Second, alt text enhances SEO performance. Proper descriptions improve search engine indexing, elevate image visibility, and can boost organic click-through rates. Yet many organizations, even those with significant resources, neglect this dual benefit
The Challenge of Manual Implementation
Developing meaningful alt text is deceptively difficult. It demands a nuanced understanding of both image content and the broader context in which it appears. Content creators often face time constraints, varying levels of accessibility literacy, and inconsistent application across teams. In healthcare, where the content must also meet clinical accuracy standards, the task becomes even more daunting.
This is where artificial intelligence, huge language models, can play a transformative role.
The Study: Context Is Key
Our research examined how AI could be used to generate alt text across ten major healthcare-related websites, including the CDC, NIH, Mayo Clinic, and WebMD. From each site, we sampled up to five prominent images and tested two approaches: generating alt text with no surrounding context, and generating it with up to 1500 characters of relevant page text pulled from the image’s HTML container and neighboring elements.
AI-generated alt text without context performed well in describing basic visual elements, people, settings, and general actions, but often failed to convey the image’s purpose. For instance, a headshot of a professional might be described as "a smiling individual in front of a flag," which, while technically accurate, offers little insight into the image's relevance to the page.
When context was added, the AI’s performance improved dramatically. In one example from the NIH website, the AI without context described an image as a professional posing in front of a government banner. With context, the AI accurately named the individual as “Jay Bhattacharya, new NIH Director,” and connected the image to its institutional significance. This additional information provided screen reader users with not only a visual description but an understanding of the image’s function in the narrative.
Across the 47 images we analyzed, context-enhanced AI consistently outperformed both developer-created and context-free AI alt text in terms of relevance, descriptiveness, and clarity.
Implications for Healthcare Accessibility
This research highlights a critical insight: AI can generate effective alt text, but only when it understands the image’s context. In healthcare, where content is rich with nuance and high stakes, this ability is crucial.
Context-aware AI helps in multiple ways:
- Improved Relevance: By understanding the subject matter of the surrounding text, the AI tailors its description to reflect both visual and functional significance.
- Medical Terminology Alignment: The AI uses appropriate language consistent with the rest of the content, enhancing the user experience for those relying on screen readers.
- Scalability: Large websites with thousands of images can now generate meaningful alt text rapidly and consistently, a task virtually impossible through manual effort alone.
Recommendations for Implementation
To capitalize on these findings, we recommend that healthcare organizations adopt a hybrid model for alt text generation:
- Context-Enhanced AI Tools: Ensure that AI systems have access to the surrounding text when generating alt text.
- Human Oversight: Use AI as a first draft mechanism.
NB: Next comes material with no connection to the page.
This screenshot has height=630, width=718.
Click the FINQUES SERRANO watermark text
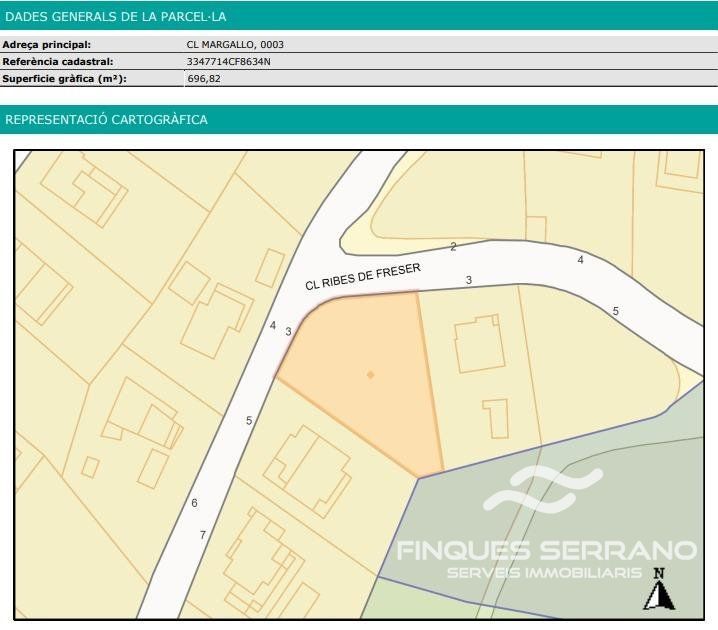coord(547,550)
Let human editors review and refine alt text for complex visuals or critical medical illustrations.
- Feedback Loops: Incorporate corrections and improvements into the training dataset for continued performance gains.
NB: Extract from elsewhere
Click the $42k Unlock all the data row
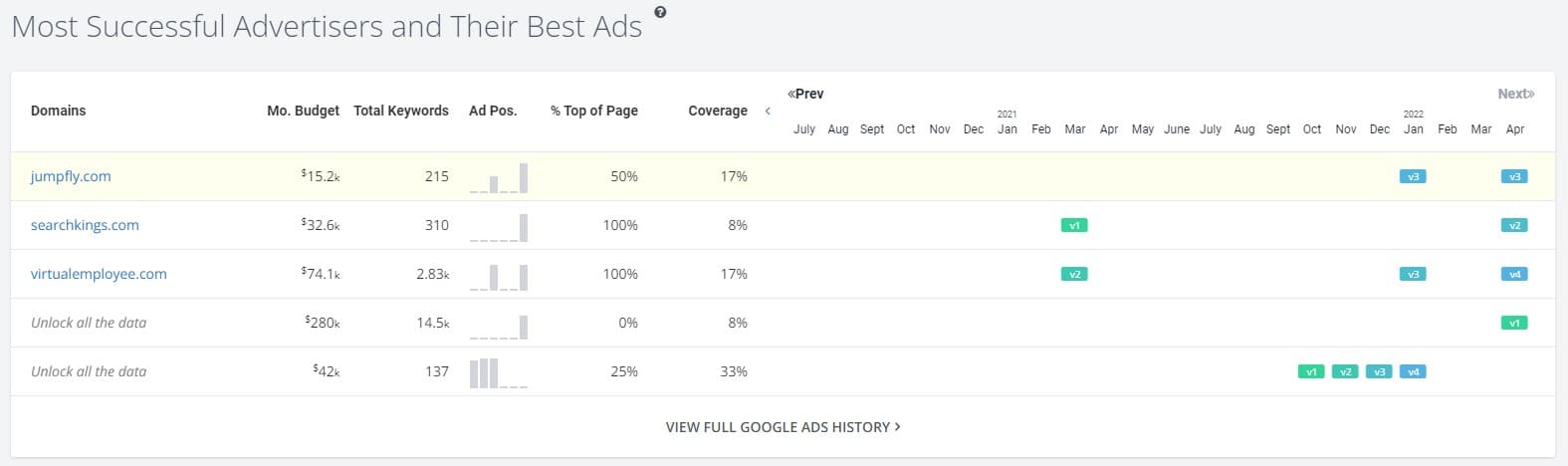 point(89,371)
The Human-AI Collaboration
While AI offers substantial promise, it is not a panacea. As the study showed, AI can describe images with technical precision but may miss subtle cues without proper context. Developers, designers, and content managers still play a crucial role in reviewing, refining, and ensuring that generated alt text truly serves users' needs. AI can significantly reduce the burden, but human judgment remains essential.
Conclusion: A More Fair Digital Future
As healthcare increasingly migrates to digital platforms, fair access to online content must become a design priority, not an afterthought. AI, when properly guided, offers a powerful way to close the alt text accessibility gap. But like any tool, it’s most effective when used wisely and in partnership with human expertise.
By embedding context into AI-driven systems and combining machine efficiency with human oversight, we can build a web that is not only more accessible but also more empathetic that truly meets the needs of all users, regardless of ability.